Social Attention: a modest prototype in shared presence

16.43, Monday 22 Mar 2021

Right now the web is either fully social, like when you’re collaborating in Google Docs, or it’s a solitary experience. There’s very little between. Yes you do sometimes get moments that are almost social, like when you read a product review on Amazon or a comment on a blog post, but it’s like walking into a room that somebody’s just left: there’s a note on the table, and the door on the far end is closing shut.

My take is that the web could feel warmer and more lively than it is. Visiting a webpage could feel a little more like visiting a park and watching the world go by. Visiting my homepage could feel just a tiny bit like stopping by my home.

And so to celebrate my blogging streak reaching one year, this week, I’m adding a proof of concept to my blog, something I’m provisionally calling Social Attention.

Social Attention

Here are some screenshots if you want to see how it works without jumping in right now.

  • There’s a toggle at the bottom of the footer labeled Enable secret experimental features – turn it on. (You’ll have to go the website if you’re reading by email or RSS.)
  • A status emoji will appear in the top right corner of your browser. If it’s smiling, there are other people on the site right now too.

Then: select some text, as if you’re going to copy it.

Your selection will be shared automatically with all the other people on the same page as you. It will appear for them as highlighted words. It’s all anonymous.

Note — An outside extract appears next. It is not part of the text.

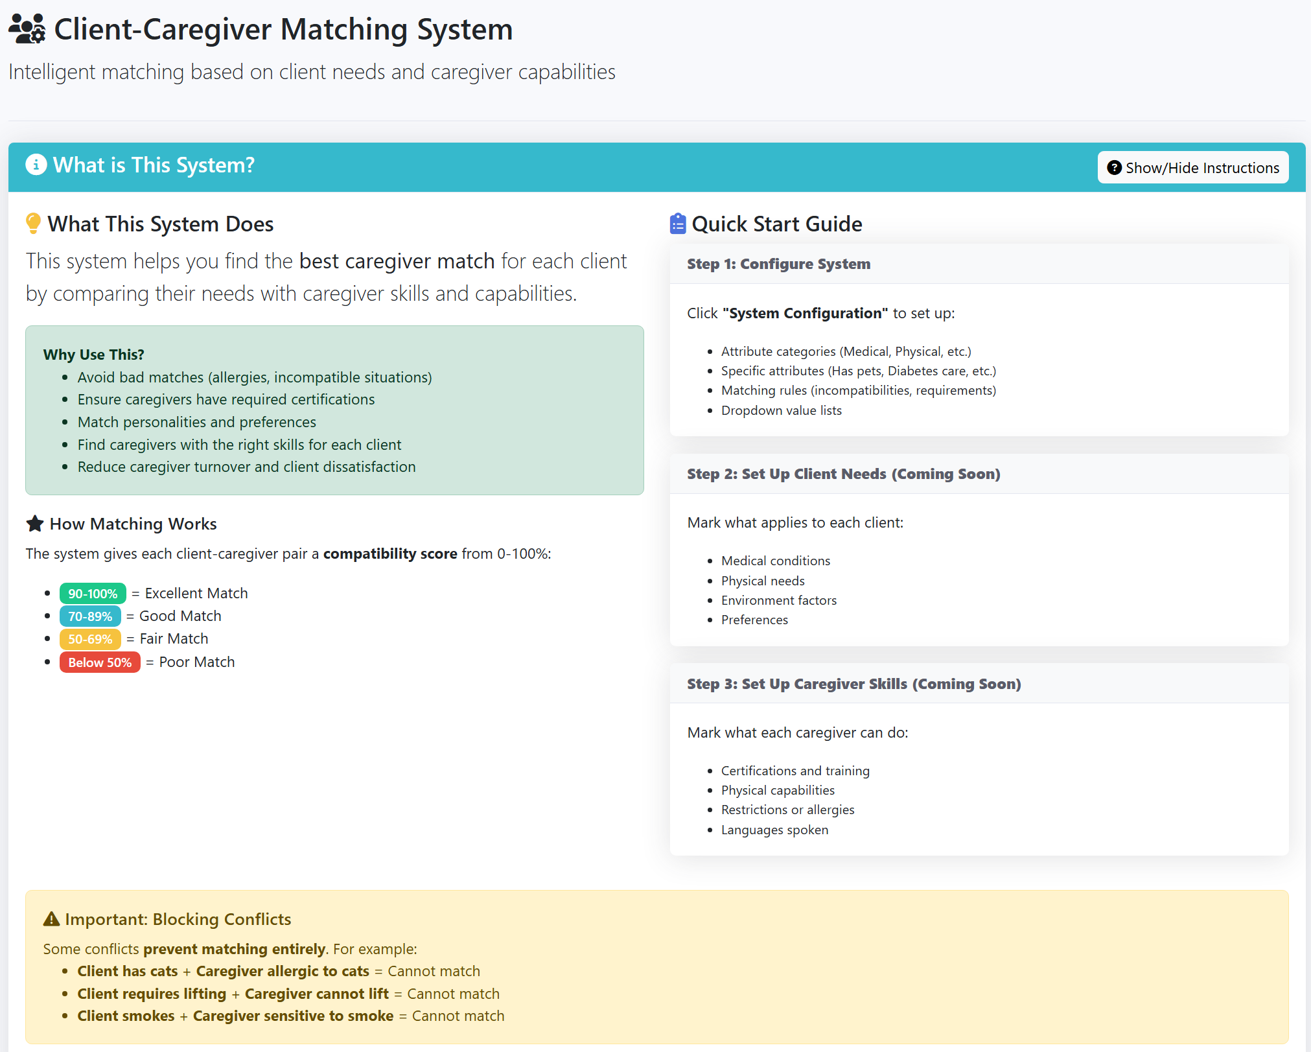Click the question mark icon in Show/Hide Instructions

coord(1114,167)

Your data isn’t stored.

If somebody else selects some text, it’ll be highlighted for you. But if you’re not on the same page at the same time, you’ll never see it. It only works in realtime.

If you want to experiment with this, use two completely different browsers, or have one window in private/incognito mode. The system has to believe that you’re different people otherwise the selection won’t be shared.

(I don’t know how long I’ll keep this running for. It’s a prototype, and I haven’t given a huge amount of thought to scaling – and there are limits on the free tier of the service I’m using as the back-end for the notifications. So if it doesn’t work for you, check out the screenshots instead.)

Why build for togetherness

How often have you been on the phone with a friend, trying to describe how to get somewhere online? Okay go to Amazon. Okay type in “whatever”. Okay, it’s the third one down for me…

This is ridiculous!

What if, instead, you both went to the website and then you could just say: follow me.

You know each other! You’re speaking on the phone together! Computers should be aware of this fact! Of course if you go to the same website, you should be able to see each other there.

We don’t need to be so sophisticated right now. There’s no need for my blog to be a fully private space, but there’s also no reason for it to be fully public. We can share just a hint of data, enough for a sense of liveness, but otherwise keep it anonymous.

If I’m in a meeting, I should be able to share a link in the chat to a particular post on my blog, then select the paragraph I’m talking about and have it highlighted for everyone. Well, now I can.

And yes, I know that Medium and Amazon Kindle share text highlights, but that happens only once it has been highlighted – I want something that lets you see life on the other side of the screen. Especially because it becomes suddenly more useful when you’re coordinating with someone else in a different channel. And, yes, of course there are more fully transparent systems like live cursors or annotations… but this is a blog and not a chatroom. I want the patina of fingerprints, the quiet and comfortable background hum of a library.


Modern animal life appeared pretty much all at once, 541 million years ago, in an event called the Cambrian explosion. Why? There’s a theory that, at that time, the oceans cleared of dust. Suddenly it was possible to see, and complex tactics like hunting, camouflage, deduction, and so on triggered an arms race that led to the evolution of the animals that we have today.

I think about that story a lot, because in the real world we rely on what we can see for so much tacit, realtime knowledge. If you’re in a meeting, you silently and unconsciously coordinate who is speaking next by constantly glancing. If you’re in an unfamiliar town, you know which restaurants are popular without going in… by looking.

When the social web kicked off in the early 2000s, it felt to me like the oceans were clearing. And, yes, we did get a little of the “wisdom of the crowds.” Product reviews… blog posts… Wikipedia… Then later, the full-on collaborative experience of Google Docs or Figma.

What I’d like more of is a social web that sits between these two extremes, something with a small town feel. So you can see people are around, and you can give directions and a friendly nod, but there’s no need to stop and chat, and it’s not in your face. It’s what I’ve talked about before as social peripheral vision (that post is about why it should be build into the OS).

It’s what video games have gotten so right. There’s the crowd, which is semi-anonymous, and there are your friends. You can scale visibility and interactivity as appropriate.


There’s no reason that Social Attention shouldn’t a one-liner to add to any website, or part of the browser itself. Maybe it should be part of a suite of social tools to make the web a well-lit, neighbourly place – with, naturally, good privacy-preserving fences.

(If you can think of a way to support this kind of effort, do get in touch. I feel like the web has some missing infrastructure here.)


I’m enjoying writing here, and I can’t believe I’ve kept up this current streak for a whole year. Thank you for reading.

This is my homepage. Welcome to my home.